Advocates for juvenile offenders have said that access to higher education reduces the chance that young people will re-enter the criminal justice system.
David Domenici, director of the Center for Educational Excellence in Alternative Settings, had been advocating for Pell eligibility for these students.
The clarification, he said, would “jump-start” access to higher education for juvenile offenders, since many state correctional facilities have largely balked at offering postsecondary training, saying they can’t afford it.
“There are few places in the country where a community college professor comes in and teaches a few classes,” he said. “But the feds just took a big encumbrance off the table” in allowing facilities to provide access to higher education, especially as online education becomes more viable, he added.
The new guidance on Pell Grants was part of a broader package of announcements Monday by the Departments of Education and Justice aimed at boosting educational opportunities and protecting civil rights in juvenile justice facilities. The Obama administration outlined a set of “guiding principles” for such facilities that calls for, among other things, access to college and career and technical education.
Roughly one-third of juvenile justice facilities provided access to postsecondary or vocational education in 2010, the most recent year for which such federal data is available. More than 70 percent of juvenile facilities offered GED preparation and about half provided GED testing.

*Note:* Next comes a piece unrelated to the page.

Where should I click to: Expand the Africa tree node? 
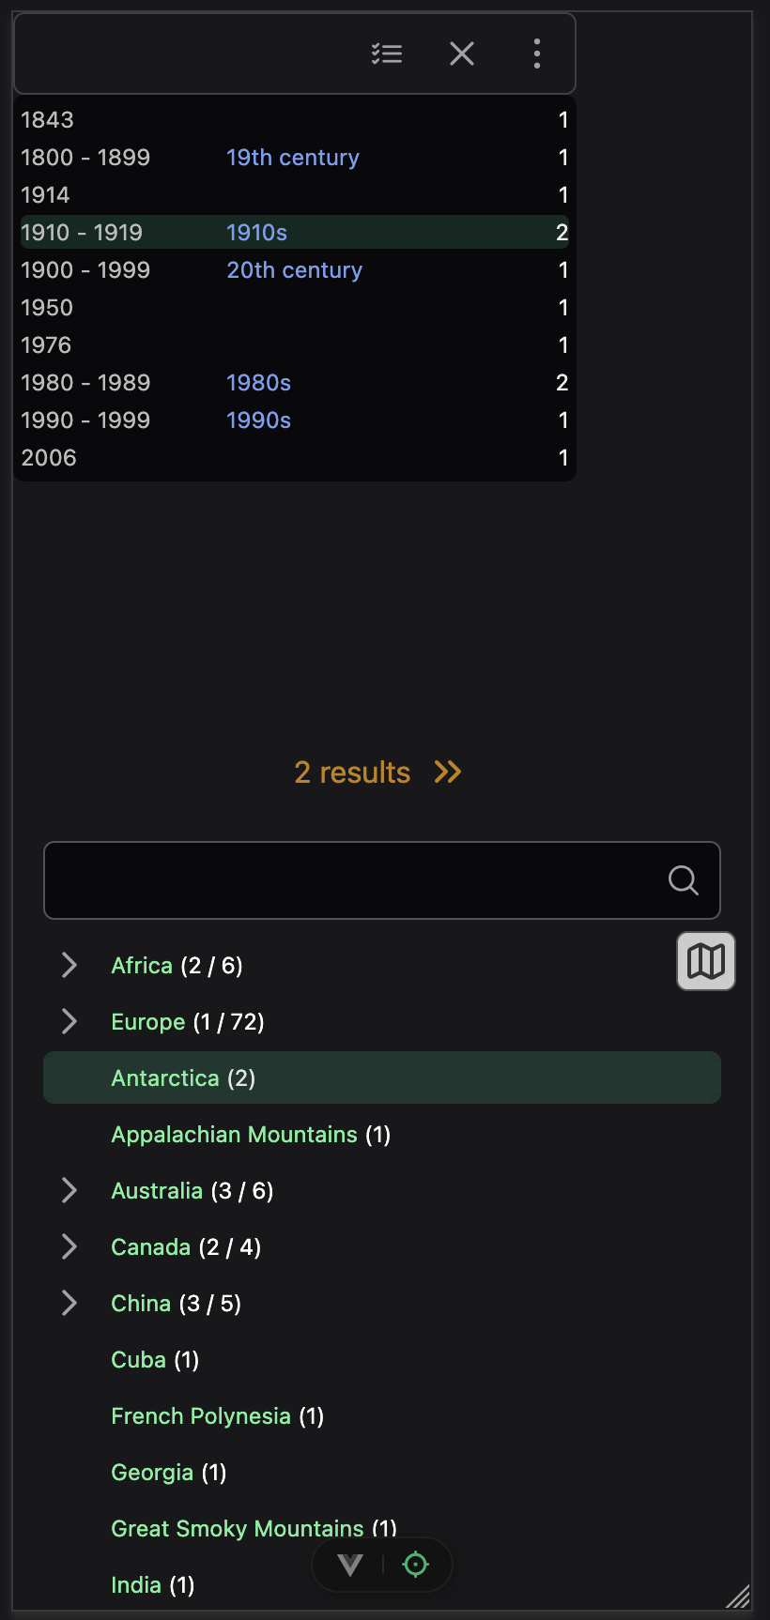[x=69, y=965]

Responding to a spike in national crime rates and the ensuing political push to be "tough on crime,” Congress in 1994 prohibited inmates at federal and state prisons from receiving Pell Grants.
The Education Department had previously said the prohibition did not apply to people who are incarcerated in local- or county-run correctional facilities. Those students may receive a Pell Grant as long as they otherwise meet the normal eligibility requirements.
Monday’s guidance clarifies for the first time that students who are committed to juvenile detention facilities also remain eligible for Pell Grants. The policy applies only to Pell Grants. No inmate, regardless of where he or she is incarcerated, may receive federal student loans, according to the department’s guidance.
Efforts to boost educational opportunities for people convicted of crimes have ramped up in recent years, though they’ve been met with mixed successes.
In 2006, for instance, criminal justice reformers successfully persuaded Congress to scale back the restriction on student aid going to students with drug-related convictions. Students are now subject to a loss of eligibility only if the drug offense occurred while he or she was receiving student aid.
Other recent efforts to boost higher education for offenders have proved more contentious. New York Governor Andrew Cuomo earlier this year retreated from his plan to provide state funding for higher education in prisons after backlash from some conservative state lawmakers.